Work instructions:
When you reach the line containing "1024x486 pixels." in the data below, begin returning lines exactly as written, and stop once the line containing "This screenshot has width=1305, height=744." has been returned.

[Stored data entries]
----

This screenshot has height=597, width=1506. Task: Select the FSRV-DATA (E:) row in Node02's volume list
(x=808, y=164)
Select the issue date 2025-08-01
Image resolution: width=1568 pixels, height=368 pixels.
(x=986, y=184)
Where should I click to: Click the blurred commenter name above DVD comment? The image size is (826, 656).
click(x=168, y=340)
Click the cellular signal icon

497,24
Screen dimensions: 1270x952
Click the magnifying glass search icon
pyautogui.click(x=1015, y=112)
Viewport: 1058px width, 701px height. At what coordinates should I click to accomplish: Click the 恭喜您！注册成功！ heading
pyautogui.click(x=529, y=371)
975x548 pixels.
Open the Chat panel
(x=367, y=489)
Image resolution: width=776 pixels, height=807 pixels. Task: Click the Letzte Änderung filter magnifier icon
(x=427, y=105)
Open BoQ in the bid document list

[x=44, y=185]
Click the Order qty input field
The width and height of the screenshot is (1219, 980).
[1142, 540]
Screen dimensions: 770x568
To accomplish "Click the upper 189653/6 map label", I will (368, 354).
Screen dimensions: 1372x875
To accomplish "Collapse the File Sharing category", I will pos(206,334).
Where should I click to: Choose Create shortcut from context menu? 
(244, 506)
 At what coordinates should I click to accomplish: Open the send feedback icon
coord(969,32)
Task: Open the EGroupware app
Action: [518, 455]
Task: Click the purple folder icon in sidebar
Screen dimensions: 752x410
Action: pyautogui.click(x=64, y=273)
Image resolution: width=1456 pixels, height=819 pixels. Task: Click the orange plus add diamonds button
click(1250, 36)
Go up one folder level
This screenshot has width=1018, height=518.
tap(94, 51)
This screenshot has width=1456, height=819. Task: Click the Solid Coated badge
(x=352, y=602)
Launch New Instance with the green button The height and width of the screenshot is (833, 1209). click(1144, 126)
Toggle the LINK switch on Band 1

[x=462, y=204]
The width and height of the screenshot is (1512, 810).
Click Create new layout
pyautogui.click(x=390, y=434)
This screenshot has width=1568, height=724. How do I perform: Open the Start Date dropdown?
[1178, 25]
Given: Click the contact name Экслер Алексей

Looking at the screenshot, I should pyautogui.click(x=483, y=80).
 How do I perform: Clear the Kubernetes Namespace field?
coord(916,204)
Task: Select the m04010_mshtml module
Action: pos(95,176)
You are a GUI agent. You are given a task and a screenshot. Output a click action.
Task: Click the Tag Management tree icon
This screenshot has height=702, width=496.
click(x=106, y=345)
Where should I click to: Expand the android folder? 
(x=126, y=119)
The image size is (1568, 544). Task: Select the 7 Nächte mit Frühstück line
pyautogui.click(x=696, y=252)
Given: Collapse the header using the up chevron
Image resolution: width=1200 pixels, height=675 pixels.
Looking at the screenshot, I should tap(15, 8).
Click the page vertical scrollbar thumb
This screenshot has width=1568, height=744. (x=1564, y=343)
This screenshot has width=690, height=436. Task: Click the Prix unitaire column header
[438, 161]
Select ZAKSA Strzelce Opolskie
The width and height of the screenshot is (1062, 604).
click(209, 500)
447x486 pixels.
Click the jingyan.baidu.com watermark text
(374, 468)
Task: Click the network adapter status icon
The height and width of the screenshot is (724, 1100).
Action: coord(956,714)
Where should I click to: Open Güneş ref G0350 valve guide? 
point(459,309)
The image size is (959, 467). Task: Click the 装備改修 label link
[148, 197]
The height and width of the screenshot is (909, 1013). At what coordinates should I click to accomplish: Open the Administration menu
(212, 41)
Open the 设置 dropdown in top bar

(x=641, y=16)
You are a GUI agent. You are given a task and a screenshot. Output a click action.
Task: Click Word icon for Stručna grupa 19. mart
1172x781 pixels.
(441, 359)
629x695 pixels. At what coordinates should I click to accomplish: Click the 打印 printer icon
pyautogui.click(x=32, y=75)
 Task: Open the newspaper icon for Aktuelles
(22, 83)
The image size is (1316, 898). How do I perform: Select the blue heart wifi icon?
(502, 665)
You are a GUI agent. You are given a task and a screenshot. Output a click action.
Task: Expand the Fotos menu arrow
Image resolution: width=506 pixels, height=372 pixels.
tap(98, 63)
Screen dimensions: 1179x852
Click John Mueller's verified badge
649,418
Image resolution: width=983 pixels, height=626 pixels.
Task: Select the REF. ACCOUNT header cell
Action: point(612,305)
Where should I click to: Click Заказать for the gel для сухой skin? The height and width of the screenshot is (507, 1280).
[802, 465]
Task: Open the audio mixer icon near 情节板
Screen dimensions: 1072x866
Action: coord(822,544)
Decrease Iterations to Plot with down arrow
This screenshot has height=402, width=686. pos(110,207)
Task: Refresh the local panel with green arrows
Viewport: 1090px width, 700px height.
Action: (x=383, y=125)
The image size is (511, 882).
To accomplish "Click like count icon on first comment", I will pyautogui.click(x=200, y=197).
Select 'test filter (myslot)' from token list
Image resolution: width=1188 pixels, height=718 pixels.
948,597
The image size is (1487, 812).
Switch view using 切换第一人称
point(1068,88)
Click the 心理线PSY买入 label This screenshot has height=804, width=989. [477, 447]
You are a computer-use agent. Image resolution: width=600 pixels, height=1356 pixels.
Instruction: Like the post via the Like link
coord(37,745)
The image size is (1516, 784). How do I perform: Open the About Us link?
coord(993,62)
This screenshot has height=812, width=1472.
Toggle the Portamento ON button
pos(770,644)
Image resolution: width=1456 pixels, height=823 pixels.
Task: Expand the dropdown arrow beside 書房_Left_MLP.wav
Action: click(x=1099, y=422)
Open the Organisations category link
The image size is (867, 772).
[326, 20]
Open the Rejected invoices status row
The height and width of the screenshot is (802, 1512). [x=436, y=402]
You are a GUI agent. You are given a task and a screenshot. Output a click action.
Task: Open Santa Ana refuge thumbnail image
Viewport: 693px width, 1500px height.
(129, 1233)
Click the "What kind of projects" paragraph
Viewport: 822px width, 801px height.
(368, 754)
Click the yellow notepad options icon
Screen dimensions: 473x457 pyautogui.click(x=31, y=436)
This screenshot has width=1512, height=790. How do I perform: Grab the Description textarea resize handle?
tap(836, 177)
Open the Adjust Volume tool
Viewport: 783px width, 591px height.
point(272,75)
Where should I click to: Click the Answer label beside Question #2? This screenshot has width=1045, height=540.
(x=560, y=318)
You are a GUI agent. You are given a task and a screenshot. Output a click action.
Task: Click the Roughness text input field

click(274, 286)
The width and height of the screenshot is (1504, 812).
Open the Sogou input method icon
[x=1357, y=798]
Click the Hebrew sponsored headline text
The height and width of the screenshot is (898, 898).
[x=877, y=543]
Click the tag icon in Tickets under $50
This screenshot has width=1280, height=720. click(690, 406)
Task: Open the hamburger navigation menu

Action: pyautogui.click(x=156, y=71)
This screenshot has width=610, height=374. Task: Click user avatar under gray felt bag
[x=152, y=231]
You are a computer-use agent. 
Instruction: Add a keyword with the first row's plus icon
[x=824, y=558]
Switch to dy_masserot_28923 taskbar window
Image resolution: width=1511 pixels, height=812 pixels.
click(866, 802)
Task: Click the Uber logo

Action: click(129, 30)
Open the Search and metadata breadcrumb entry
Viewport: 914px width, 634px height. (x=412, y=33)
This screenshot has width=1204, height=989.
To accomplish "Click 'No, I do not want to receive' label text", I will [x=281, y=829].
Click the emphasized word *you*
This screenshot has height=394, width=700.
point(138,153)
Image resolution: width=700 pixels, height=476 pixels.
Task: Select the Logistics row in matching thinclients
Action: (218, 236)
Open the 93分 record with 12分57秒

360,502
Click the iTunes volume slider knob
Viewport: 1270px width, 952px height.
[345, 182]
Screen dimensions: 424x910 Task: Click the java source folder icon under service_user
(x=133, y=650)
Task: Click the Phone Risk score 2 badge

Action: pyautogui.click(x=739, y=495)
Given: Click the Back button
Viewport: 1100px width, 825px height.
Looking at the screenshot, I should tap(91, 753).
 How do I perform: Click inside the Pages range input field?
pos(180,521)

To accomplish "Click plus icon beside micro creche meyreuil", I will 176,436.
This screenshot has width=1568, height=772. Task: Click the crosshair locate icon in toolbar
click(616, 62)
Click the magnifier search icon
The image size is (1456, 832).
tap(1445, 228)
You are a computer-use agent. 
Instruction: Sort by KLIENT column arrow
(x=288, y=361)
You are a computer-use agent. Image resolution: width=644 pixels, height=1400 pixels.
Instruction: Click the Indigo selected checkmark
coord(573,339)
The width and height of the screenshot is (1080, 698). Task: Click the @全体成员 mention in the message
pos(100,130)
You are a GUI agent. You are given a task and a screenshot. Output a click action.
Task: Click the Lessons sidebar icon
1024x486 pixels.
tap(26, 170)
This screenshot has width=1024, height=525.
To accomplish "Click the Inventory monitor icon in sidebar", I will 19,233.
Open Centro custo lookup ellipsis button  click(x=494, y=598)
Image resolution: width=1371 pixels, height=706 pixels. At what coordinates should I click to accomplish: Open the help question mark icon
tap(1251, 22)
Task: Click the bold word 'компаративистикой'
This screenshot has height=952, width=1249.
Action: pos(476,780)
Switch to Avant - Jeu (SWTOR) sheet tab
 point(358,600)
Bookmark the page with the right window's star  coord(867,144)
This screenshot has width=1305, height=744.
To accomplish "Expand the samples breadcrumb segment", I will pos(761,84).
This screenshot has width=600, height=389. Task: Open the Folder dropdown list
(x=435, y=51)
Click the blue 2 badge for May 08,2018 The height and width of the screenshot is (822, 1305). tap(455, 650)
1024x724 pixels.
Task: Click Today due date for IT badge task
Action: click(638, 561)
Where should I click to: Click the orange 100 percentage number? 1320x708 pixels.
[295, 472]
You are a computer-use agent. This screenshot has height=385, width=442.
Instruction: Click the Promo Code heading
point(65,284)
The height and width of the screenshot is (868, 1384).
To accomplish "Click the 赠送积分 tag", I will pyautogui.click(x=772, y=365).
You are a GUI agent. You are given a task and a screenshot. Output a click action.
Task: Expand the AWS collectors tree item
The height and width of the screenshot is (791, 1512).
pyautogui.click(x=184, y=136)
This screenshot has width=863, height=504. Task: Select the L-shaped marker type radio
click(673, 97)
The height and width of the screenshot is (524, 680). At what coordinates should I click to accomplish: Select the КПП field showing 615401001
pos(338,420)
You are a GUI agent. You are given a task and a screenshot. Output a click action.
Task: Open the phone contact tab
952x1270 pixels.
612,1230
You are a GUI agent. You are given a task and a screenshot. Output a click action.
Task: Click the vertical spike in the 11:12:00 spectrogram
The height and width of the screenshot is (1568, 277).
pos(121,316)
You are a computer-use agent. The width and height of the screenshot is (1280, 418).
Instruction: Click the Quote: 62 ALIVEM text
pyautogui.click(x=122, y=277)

----

Answer to this exercise:
1024x486 pixels.
tap(26, 170)
This screenshot has width=1024, height=525.
To accomplish "Click the Inventory monitor icon in sidebar", I will 19,233.
Open Centro custo lookup ellipsis button  click(x=494, y=598)
Image resolution: width=1371 pixels, height=706 pixels. At what coordinates should I click to accomplish: Open the help question mark icon
tap(1251, 22)
Task: Click the bold word 'компаративистикой'
This screenshot has height=952, width=1249.
Action: pos(476,780)
Switch to Avant - Jeu (SWTOR) sheet tab
 point(358,600)
Bookmark the page with the right window's star  coord(867,144)
This screenshot has width=1305, height=744.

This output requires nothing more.